● BRIEF:
Rewrite all of the rows below, swapping each "About" for "Info" and leaving every other part unchanged. Leave the pictures out of your answer.

● RECORD EXCERPTS:

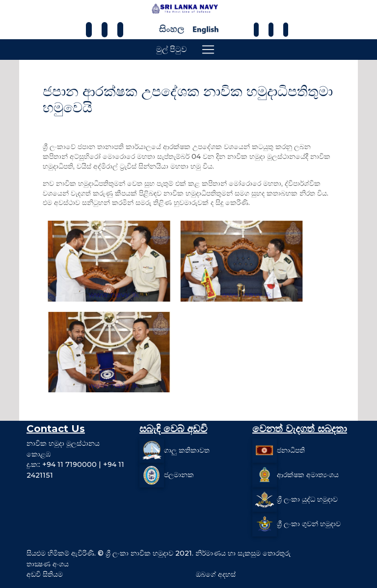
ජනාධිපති (291, 450)
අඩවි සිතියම (45, 574)
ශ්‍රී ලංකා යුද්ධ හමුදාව (307, 499)
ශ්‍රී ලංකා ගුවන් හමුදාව (309, 524)
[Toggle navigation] (208, 50)
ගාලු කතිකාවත (187, 450)
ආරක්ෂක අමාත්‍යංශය (308, 475)
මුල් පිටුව (171, 49)
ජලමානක (179, 475)
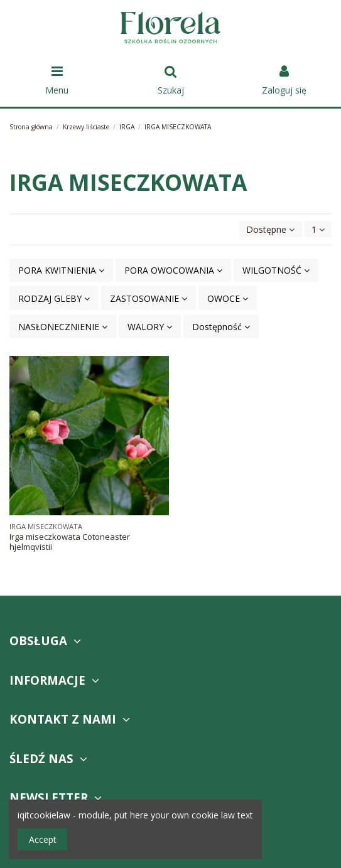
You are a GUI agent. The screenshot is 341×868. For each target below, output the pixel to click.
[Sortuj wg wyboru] (270, 229)
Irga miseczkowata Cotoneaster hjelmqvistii (70, 542)
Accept (43, 839)
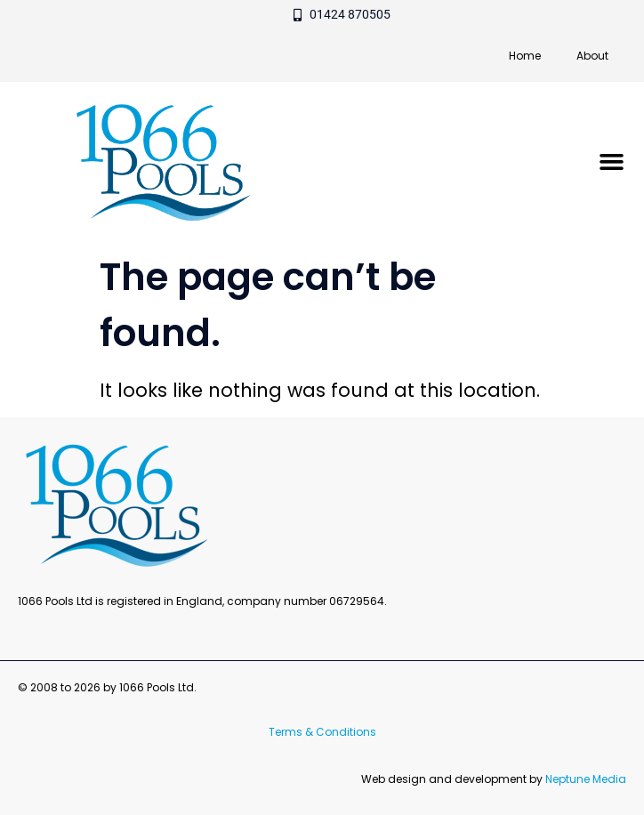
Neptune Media (585, 779)
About (592, 55)
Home (525, 55)
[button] (612, 162)
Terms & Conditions (322, 731)
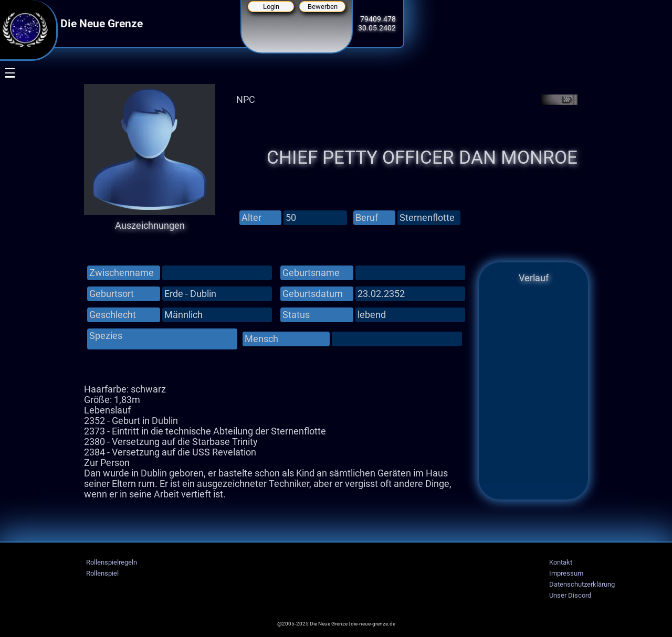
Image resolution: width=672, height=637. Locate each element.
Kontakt (561, 562)
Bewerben (322, 6)
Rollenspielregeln (111, 562)
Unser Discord (570, 595)
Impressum (566, 573)
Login (271, 6)
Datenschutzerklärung (582, 584)
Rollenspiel (102, 573)
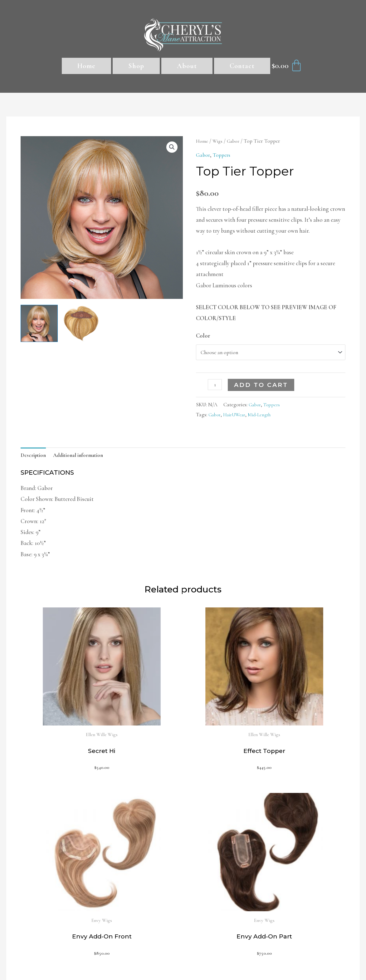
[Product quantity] (215, 387)
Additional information (85, 458)
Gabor (236, 141)
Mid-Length (265, 417)
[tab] (35, 458)
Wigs (219, 141)
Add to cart (263, 387)
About (187, 66)
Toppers (223, 154)
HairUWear (238, 417)
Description (35, 458)
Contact (242, 66)
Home (86, 66)
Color (203, 336)
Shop (136, 66)
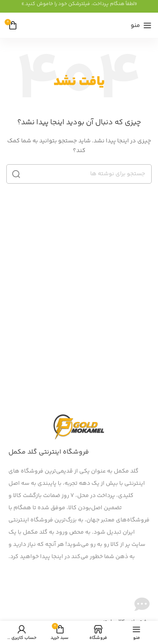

● REPLY TO THE EXERCISE:
ජනාධිපති (291, 450)
අඩවි සිතියම (45, 574)
ශ්‍රී ලංකා යුද්ධ හමුදාව (307, 499)
ශ්‍රී ලංකා ගුවන් හමුදාව (309, 524)
[Toggle navigation] (208, 50)
ගාලු කතිකාවත (187, 450)
ආරක්ෂක අමාත්‍යංශය (308, 475)
මුල් පිටුව (171, 49)
ජලමානක (179, 475)
You are a GUI agent. The screenshot is 341×868. For each target below, output the pixel to click.
[Sortuj wg wyboru] (270, 229)
Irga miseczkowata Cotoneaster hjelmqvistii (70, 542)
Accept (43, 839)
Neptune Media (585, 779)
Info (592, 55)
Home (525, 55)
[button] (612, 162)
Terms & Conditions (322, 731)
Image resolution: width=672, height=637. Locate each element.
Kontakt (561, 562)
Bewerben (322, 6)
Rollenspielregeln (111, 562)
Unser Discord (570, 595)
Impressum (566, 573)
Login (271, 6)
Datenschutzerklärung (582, 584)
Rollenspiel (102, 573)
[Product quantity] (215, 387)
Additional information (85, 458)
Gabor (236, 141)
Mid-Length (265, 417)
[tab] (35, 458)
Wigs (219, 141)
Add to cart (263, 387)
Info (187, 66)
Toppers (223, 154)
HairUWear (238, 417)
Description (35, 458)
Contact (242, 66)
Home (86, 66)
Color (203, 336)
Shop (136, 66)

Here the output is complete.